# [ABOUT THIS EXERCISE]
The expected answer is a bare count of the lines in the data below that contain "properties".

# [SUPPLIED ENTRIES]
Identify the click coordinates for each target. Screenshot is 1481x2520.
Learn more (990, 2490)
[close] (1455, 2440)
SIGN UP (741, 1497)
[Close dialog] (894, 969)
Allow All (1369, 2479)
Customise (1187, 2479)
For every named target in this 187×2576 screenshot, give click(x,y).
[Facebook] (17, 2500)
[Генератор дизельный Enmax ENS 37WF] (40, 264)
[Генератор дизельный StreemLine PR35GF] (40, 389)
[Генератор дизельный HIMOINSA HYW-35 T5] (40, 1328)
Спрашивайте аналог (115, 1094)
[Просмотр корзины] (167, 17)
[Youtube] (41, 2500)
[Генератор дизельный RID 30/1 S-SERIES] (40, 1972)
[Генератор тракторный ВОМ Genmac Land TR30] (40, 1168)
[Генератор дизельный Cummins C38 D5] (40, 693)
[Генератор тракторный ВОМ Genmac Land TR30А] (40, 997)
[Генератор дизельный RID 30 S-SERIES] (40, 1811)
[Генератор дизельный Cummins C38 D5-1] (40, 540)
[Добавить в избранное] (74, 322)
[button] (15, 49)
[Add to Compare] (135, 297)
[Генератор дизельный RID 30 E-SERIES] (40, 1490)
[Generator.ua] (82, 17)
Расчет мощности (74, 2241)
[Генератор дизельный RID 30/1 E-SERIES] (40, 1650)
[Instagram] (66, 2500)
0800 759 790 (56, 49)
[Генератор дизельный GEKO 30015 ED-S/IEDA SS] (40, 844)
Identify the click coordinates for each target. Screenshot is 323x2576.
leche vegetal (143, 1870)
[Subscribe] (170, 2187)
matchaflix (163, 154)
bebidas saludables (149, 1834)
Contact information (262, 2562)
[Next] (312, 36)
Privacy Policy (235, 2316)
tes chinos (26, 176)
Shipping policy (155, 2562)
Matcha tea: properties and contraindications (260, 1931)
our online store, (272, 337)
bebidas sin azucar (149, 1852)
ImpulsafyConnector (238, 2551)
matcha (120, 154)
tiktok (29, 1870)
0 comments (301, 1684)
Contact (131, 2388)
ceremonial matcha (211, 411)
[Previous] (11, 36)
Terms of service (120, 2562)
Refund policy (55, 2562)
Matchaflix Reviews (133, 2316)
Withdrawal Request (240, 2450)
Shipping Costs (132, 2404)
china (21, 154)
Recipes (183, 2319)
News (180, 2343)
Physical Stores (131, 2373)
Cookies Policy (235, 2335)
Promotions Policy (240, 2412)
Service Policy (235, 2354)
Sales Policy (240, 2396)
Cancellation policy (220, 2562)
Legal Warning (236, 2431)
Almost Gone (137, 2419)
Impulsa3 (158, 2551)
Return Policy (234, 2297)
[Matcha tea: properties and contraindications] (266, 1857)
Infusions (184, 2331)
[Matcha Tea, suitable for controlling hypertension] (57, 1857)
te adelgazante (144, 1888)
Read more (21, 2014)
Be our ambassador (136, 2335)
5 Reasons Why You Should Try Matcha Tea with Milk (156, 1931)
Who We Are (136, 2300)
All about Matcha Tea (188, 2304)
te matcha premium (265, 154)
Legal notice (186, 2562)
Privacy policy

# [RESPONSE AREA]
2